I should make a blog where all I do is scatterplot results tables from papers. I do this once in a while to make them eaiser to understand…
I think the following are results are from Yee Whye Teh’s paper on hierarchical Pitman-Yor language models, and in particular comparing them to Kneser-Ney and hierarchical Dirichlets. They’re specifically from these slides by Yee Whye Teh (page 25), which shows model perplexities. Every dot is for one experimental condition, which has four different results from each of the models. So a pair of models can be compared in one scatterplot.
where
- ikn = interpolated kneser-ney
- mkn = modified kneser-ney
- hdlm = hierarchical dirichlet
- hpylm = hierarchical pitman-yor
My reading: the KN’s and HPYLM are incredibly similar (as Teh argues should be the case on theoretical grounds). MKN and HPYLM edge out IKN. HDLM is markedly worse (this is perplexity, so lower is better). While HDLM is a lot worse, it does best, relatively speaking, on shorter contexts — that’s the green dot, the only bigram model that was tested, where there’s only one previous word of context.
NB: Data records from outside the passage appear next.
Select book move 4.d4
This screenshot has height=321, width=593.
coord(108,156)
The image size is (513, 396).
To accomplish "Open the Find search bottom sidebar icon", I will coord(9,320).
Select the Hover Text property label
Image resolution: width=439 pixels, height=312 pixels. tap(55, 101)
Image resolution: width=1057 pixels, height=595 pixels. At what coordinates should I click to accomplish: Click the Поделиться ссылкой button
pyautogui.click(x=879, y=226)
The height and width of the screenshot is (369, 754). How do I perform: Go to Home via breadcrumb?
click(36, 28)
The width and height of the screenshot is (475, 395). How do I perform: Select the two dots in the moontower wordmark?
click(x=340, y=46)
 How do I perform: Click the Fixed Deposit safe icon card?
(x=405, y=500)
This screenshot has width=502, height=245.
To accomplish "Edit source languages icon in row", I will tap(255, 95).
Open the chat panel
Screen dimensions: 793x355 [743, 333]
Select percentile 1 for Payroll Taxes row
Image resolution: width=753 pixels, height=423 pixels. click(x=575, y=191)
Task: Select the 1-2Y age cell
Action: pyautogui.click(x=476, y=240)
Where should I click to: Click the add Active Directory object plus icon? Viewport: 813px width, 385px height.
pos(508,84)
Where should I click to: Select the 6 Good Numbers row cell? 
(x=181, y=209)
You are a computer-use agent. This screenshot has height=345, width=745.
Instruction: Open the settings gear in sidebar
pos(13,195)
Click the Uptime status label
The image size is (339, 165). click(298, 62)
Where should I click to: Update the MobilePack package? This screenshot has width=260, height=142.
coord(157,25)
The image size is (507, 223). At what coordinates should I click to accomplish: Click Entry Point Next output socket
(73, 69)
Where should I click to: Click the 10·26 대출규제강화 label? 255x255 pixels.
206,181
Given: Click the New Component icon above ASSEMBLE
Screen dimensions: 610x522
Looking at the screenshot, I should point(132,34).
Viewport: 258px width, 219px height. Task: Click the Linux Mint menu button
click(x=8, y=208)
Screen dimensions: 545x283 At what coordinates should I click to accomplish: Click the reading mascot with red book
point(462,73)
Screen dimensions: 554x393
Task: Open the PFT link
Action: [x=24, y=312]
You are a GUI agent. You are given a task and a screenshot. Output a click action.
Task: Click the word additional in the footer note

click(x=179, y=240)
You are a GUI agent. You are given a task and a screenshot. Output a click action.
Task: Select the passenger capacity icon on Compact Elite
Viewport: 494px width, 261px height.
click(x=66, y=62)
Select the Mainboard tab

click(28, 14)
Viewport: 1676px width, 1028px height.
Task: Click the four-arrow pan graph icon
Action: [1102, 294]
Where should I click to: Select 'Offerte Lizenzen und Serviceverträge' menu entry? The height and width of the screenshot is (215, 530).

The other models have longer contexts, so I guess the hierarchical summing of pseudocounts screws up the Dirichlet more than the PYP, maybe.
The scatterplot matrix is from this table (colored by N-1, meaning the n-gram size):
One thing I’ve noticed about these HPYP LMs is that when you fit the discount parameter, it is quite small for lower order n-grams, so it is well approximated by a DP (and hence, a good justification for why the DPLM does well on the bigram case).